"What is more dull than a discreet diary? One may as well have a discreet soul." - Chips Channon
I used to keep a paper diary. I've got three hefty books, every day filled in without fail. This was, of course, before the days of blogging (well, I'm pretty sure LJ was around but I didn't have one, it was in its fledgling days). From 1999 to 2001, I wrote almost religiously in black ink, usually accompanying the day's entries with a quote someone said during the day, a statistic or fact, and in later entries, a moral learnt. I had a massive downward spiral into depression in 2001, but the diary still makes for interesting reading, including an early history of my romantic failures. There's even a lot of stuff in here about Louise that I'd forgotten.
But a look back through the diaries, before the whimsy of 2000 and the "veil of tears" entries of 2001, reveals my 14-year-old self in all his glory. Including some subtle references to the crushes I had at the time - mostly this girl, but also another one, who I fancied for a couple of months - not a long time, but it was a very passionate crush.
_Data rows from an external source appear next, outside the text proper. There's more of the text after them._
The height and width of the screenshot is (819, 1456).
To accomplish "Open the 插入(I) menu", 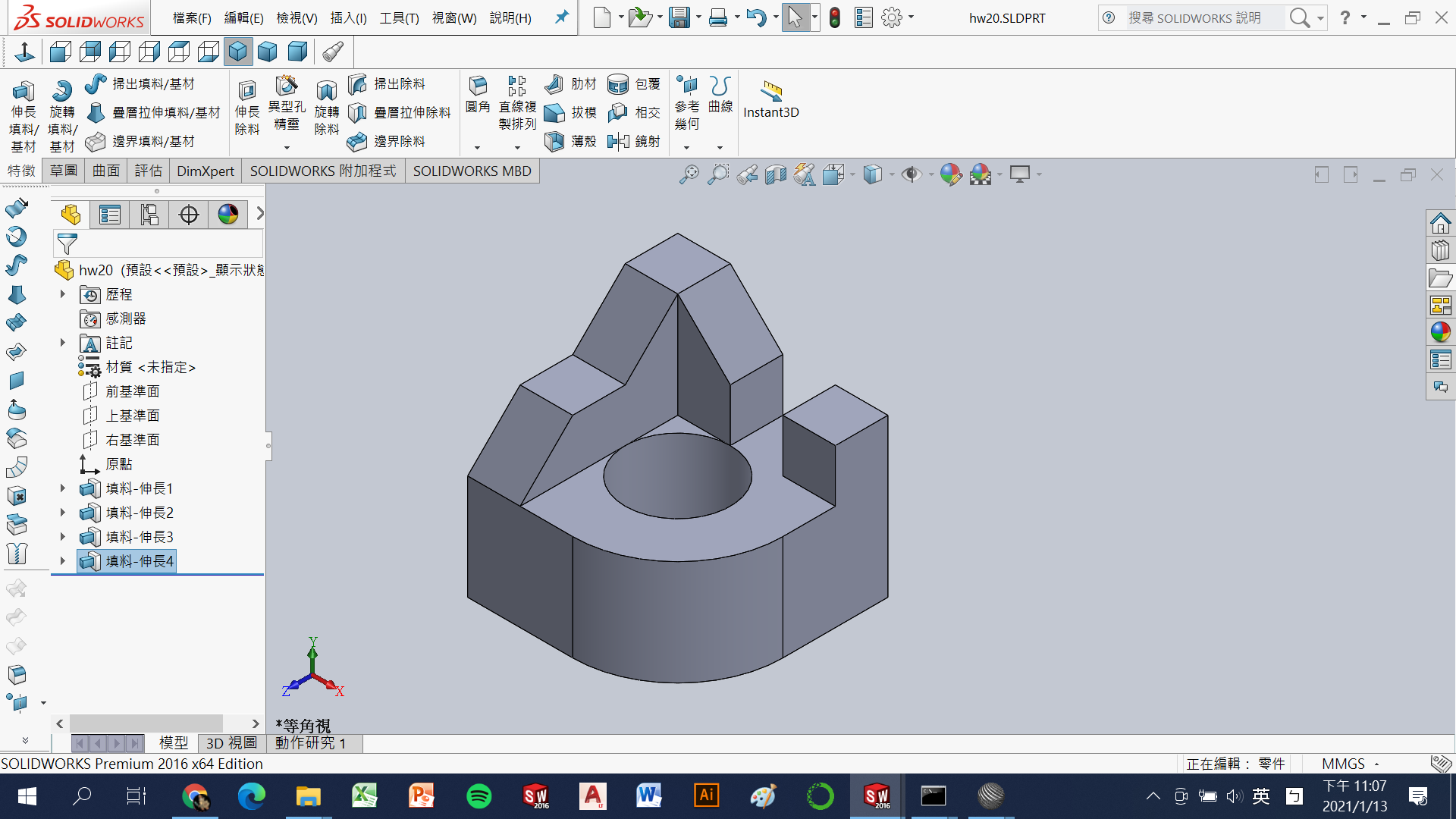I will [348, 17].
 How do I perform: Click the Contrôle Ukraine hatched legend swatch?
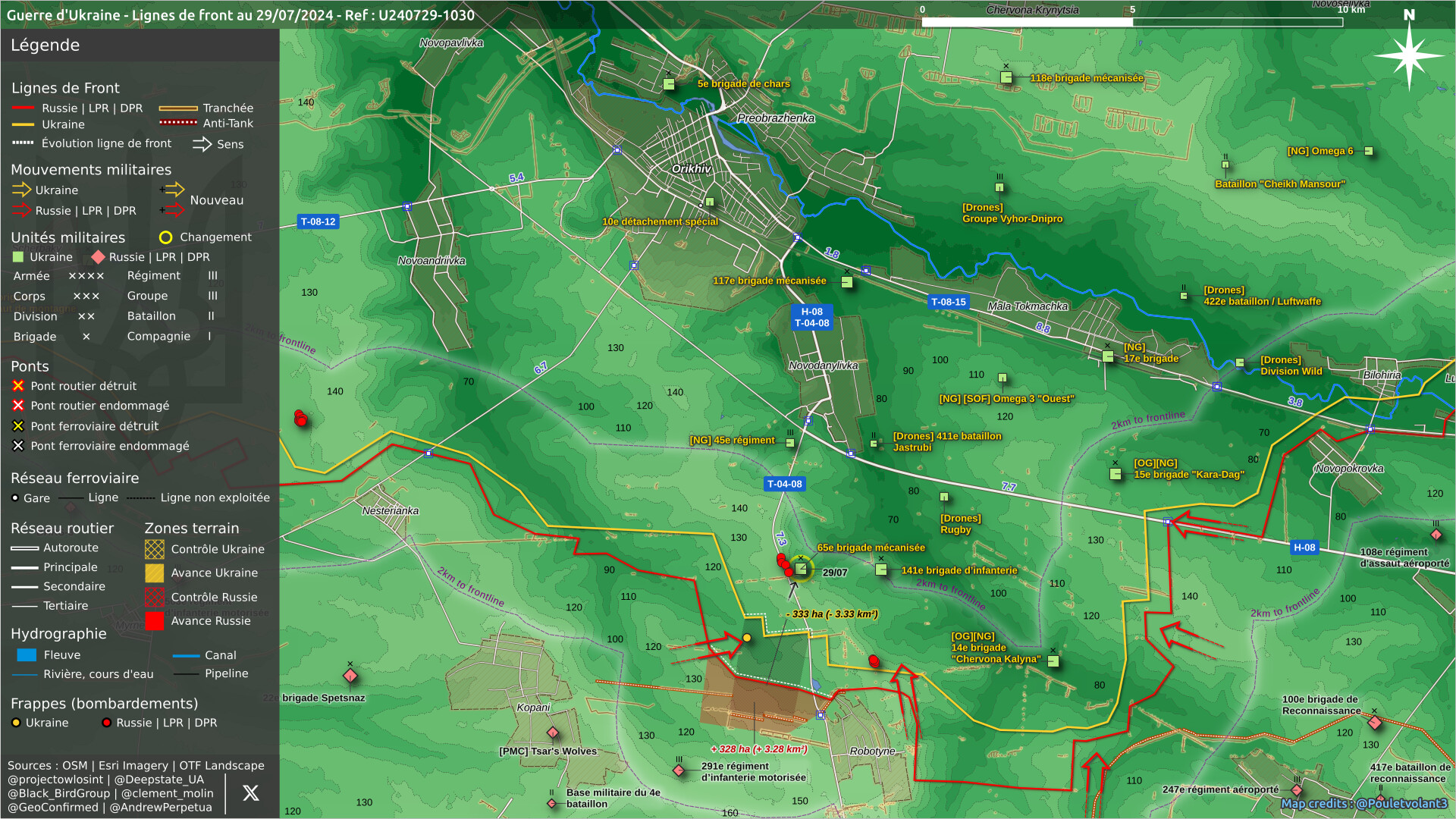(154, 549)
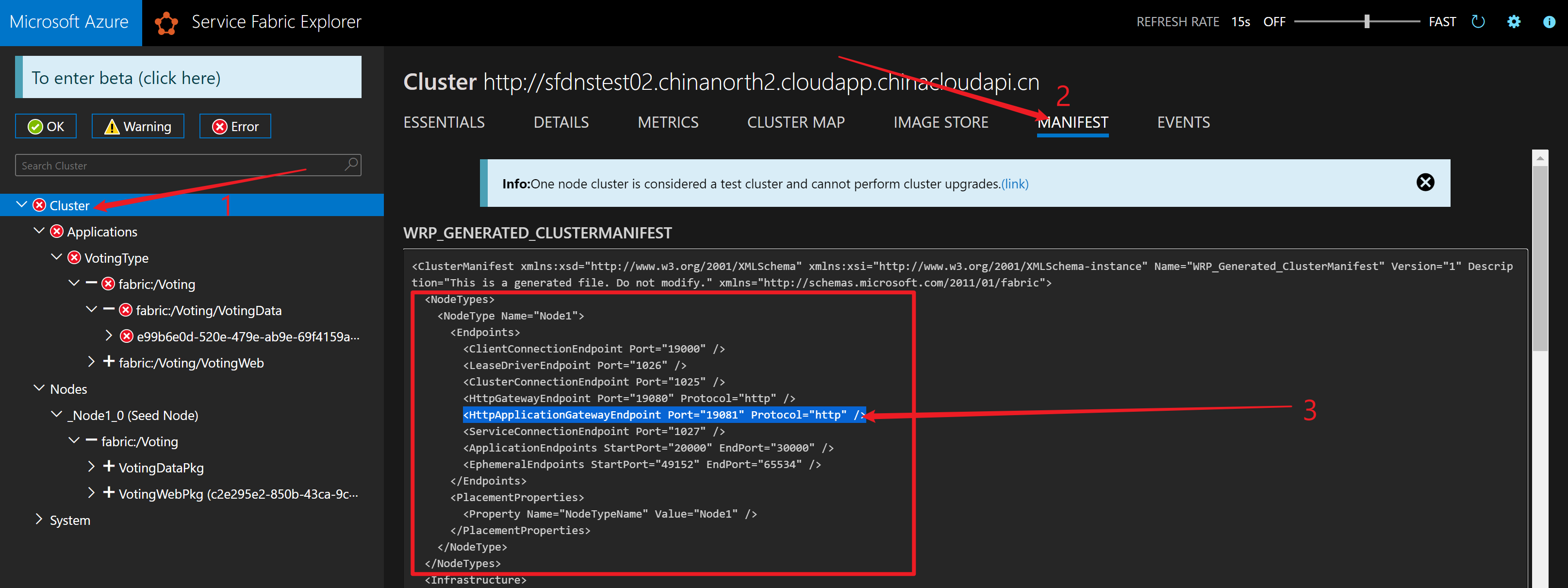The image size is (1568, 588).
Task: Toggle the OK health filter
Action: (x=46, y=127)
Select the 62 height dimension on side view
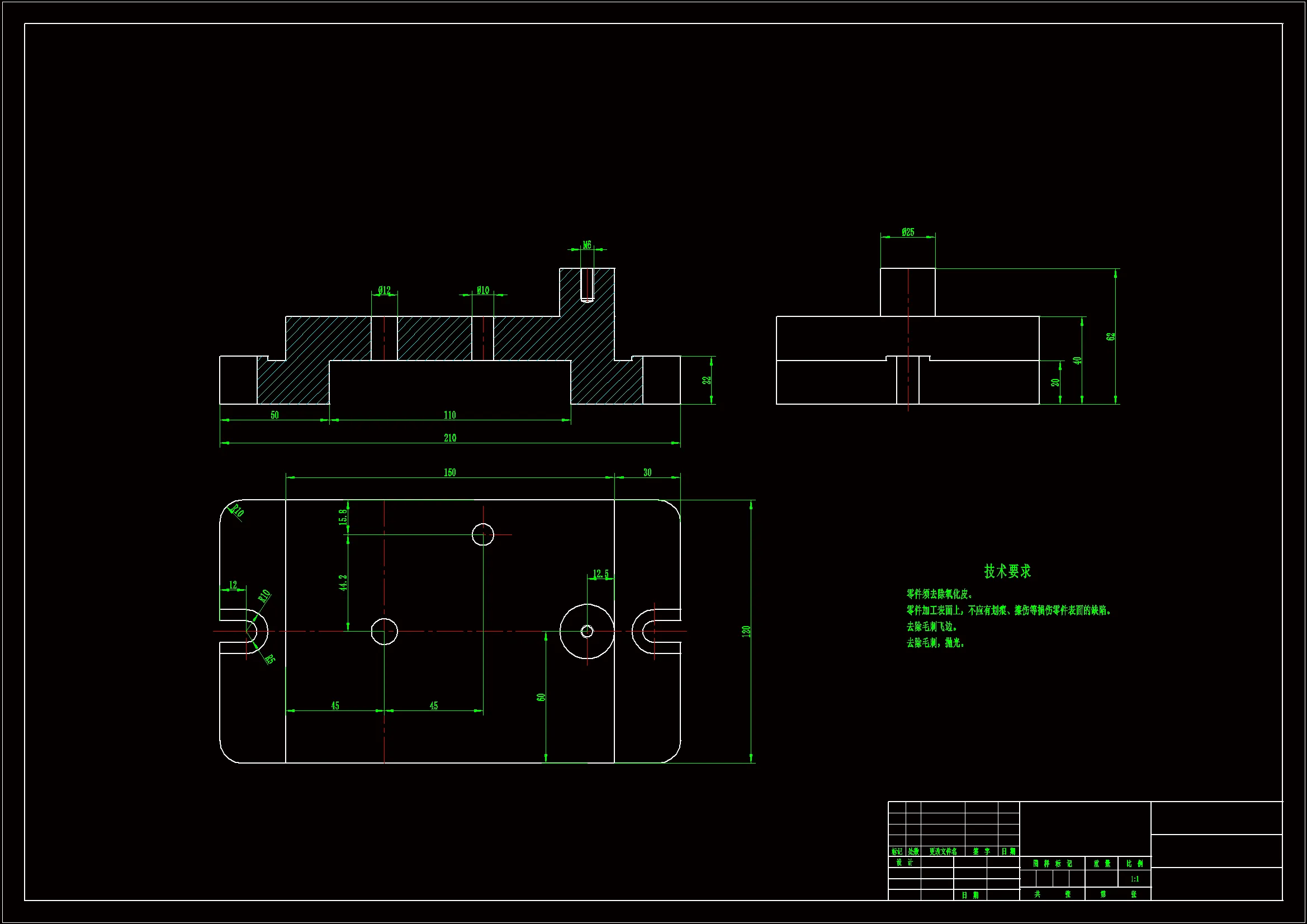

Being 14, of course, I wasn't exactly hoping to have sex with her, but I did kind of hope something happened at Woodcraft camp. Something did happen at Woodcraft camp - she hooked up with a friend of mine on 2/8/99, according to my journal. 7/8/99 was an important date for me, essentially, because that would be the end of the camp, and I had the entry all planned out.
What I'd do was this. I'd be getting off the minibus, catch the girl's eye, and hold her gaze for a few seconds, smile, and then move on. And for those few seconds, we would have Been A Couple, and this would be the definining moment in my life, because she would have been my first girlfriend for a few seconds, and that would be a lifelong memory for me. I even had the middle of the entry in my head; it would read:
And for a few moments... for a few magical moments...
...we were boyfriend and girlfriend.
Clearly I was an ILB back then, as well.
I'd planned it for months and, evidently, I never got to write that. But for what it's worth, I championed the relationship between my two friends, because if I wasn't going to get with her, I may as well have made sure that she was happy with who she had. So a lot of entries around August and September '99 made references to those two and how happy I was for them. I genuinely was, as well. Just a bit gutted.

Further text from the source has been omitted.